+++ Text passage +++
The Case for Life on Venus

This evening I was idly daydreaming and remembered something from childhood: a firm belief in life on other planets, even possible on those within our solar system.

The combination of Star Trek, faithful attendance to church,  and science fiction books led the young me to question the definition of life.  Scientists insisted that life could not be sustained on the other planets within this system, and expressed great doubt that life might be found elsewhere.  I found this a rather arrogant conclusion based on an assumption that we understand life.  As a novice theologian, I found it impossible to believe that humans could understand life.

Certainly there is little argument that we understand the requirements to sustain Homo sapiens sapien, and the forms of life we observe on Earth.  We know the proportions of oxygen, hydrogen, nitrogen that are conducive to sustaining these species.  We have a basic comprehension of nutritional and psychological requirements that define the healthy state of being for these species.  We have dissected the human form and catalogued the organs; we have mapped the human genome and have a rudimentary grasp of heritary anomalies antithetical to health.

With this paltry bank of knowledge, many have extrapolated and boldly stated that life is what we see on Earth and no where else; that life is impossible outside of these confines, and that we are the superior and lonely species capable of understanding and granting life.

When I was a teenager and discovered Robert Heinlein, I found a co-conspirator.  Here was someone who understood a broader definition of life.  And soon I found that I had a place in the universe with the kids who could grok that.  Though I didn’t study physics, I spent many lunch hours in that lab reading, listening, watching as my new cohort explained and explored our corner of the universe.  I found this thrilling.

But then I discovered boys, and dating.  I discovered that the cute boys thought the girls who talked about alien life forms on Venus were rather crazy – and not in a hot sort of way.  So like my paper dolls and building blocks, like my footed pajamas and Dr. Seuss books I left behind these things, to become the stuff of nostalgia.


5 responses

  1. Life only on earth is pretty much a Western way of looking at it, isn’t it?

  2. Life is simply self-replicating chemistry, and that certainly exists elsewhere in the Universe, if not this Solar System. We have discovered enough of the pre-cursor compounds to be certain that in an almost-infinite universe, life of some form must have arisen elsewhere. “Life Only On Earth” is not a western way of looking at things, but an arrogant humano-centric way of looking at it.

  3. Hi Smiling Dolphin – I do agree there is a Western way of thinking that is incompatible with the concept of extraterrestrial, or extradimensional, life. I am not convinced that it is an entirely Western bias, as many raised in this tradition are able to conceive of possibilities outside of known science; maybe it’s more of a subset of Western thinking. It is curiosity that does, in fact, separate the great of science from the mediocre: being able to entertain and investigate those possibilities that others have dismissed as ludicrous. That is what makes Mendel and Einstein interesting to us.

    @mmonyte, nice to hear from you. I hope you are having a good time entertaining your houseguest, Nana. Even if what we discover are precursor compounds, are they not precursors only relating to life in a form we can easily comprehend? What about other possibilities, other potentialities? It seems to me that even when we find evidence of thus-and-such on Mars we are missing the point: that we define life as something that looks like us.

  4. Ilegirl… Im demanding that you let my normal only partially but not completely geeky friend go out of hostage land and set her free. We need to go drink martinis and have our nails done or go to a spa or something. This is getting into uber geekdom! 1 week.. I leave you with your brother for 1 week… and look what he does to you. I swear Im gonna kill his geeky butt!

    1. Well, I am a geek but I still like pretty shoes.
+++ Data below +++
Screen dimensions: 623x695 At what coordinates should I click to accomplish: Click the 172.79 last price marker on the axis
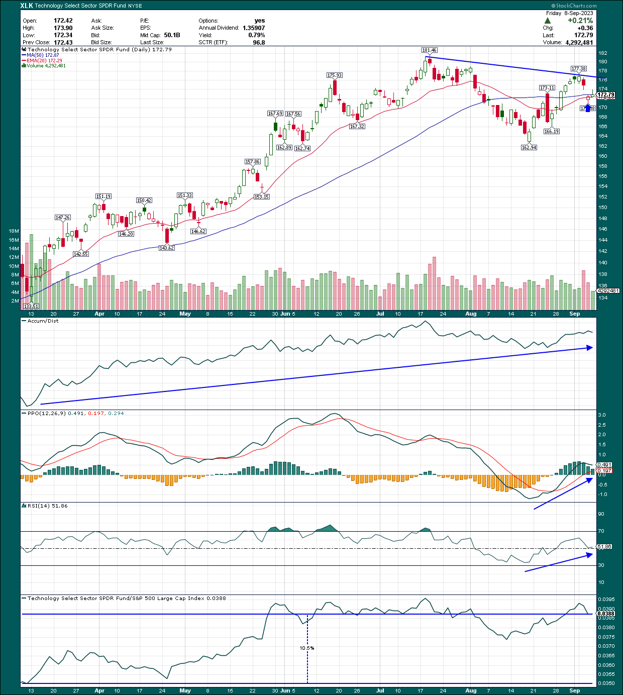pyautogui.click(x=606, y=93)
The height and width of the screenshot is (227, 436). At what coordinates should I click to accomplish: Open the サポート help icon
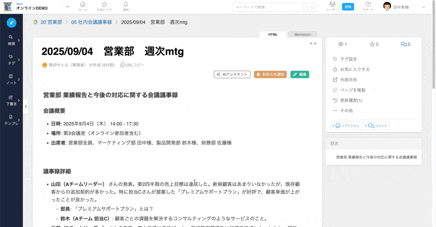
+++
### Using the information
(a) According to the post on life on Venus, why did the writer regard the scientists' conclusion as arrogant?
(b) Return the portion of the post on life on Venus starting at "When I was a" and ending at "found this thrilling.".

### Answers by task
(a) The writer considered the conclusion arrogant because it rested on the assumption that humans understand life. As a novice theologian, the writer found it impossible to believe that humans could understand life.

(b)
When I was a teenager and discovered Robert Heinlein, I found a co-conspirator.  Here was someone who understood a broader definition of life.  And soon I found that I had a place in the universe with the kids who could grok that.  Though I didn’t study physics, I spent many lunch hours in that lab reading, listening, watching as my new cohort explained and explored our corner of the universe.  I found this thrilling.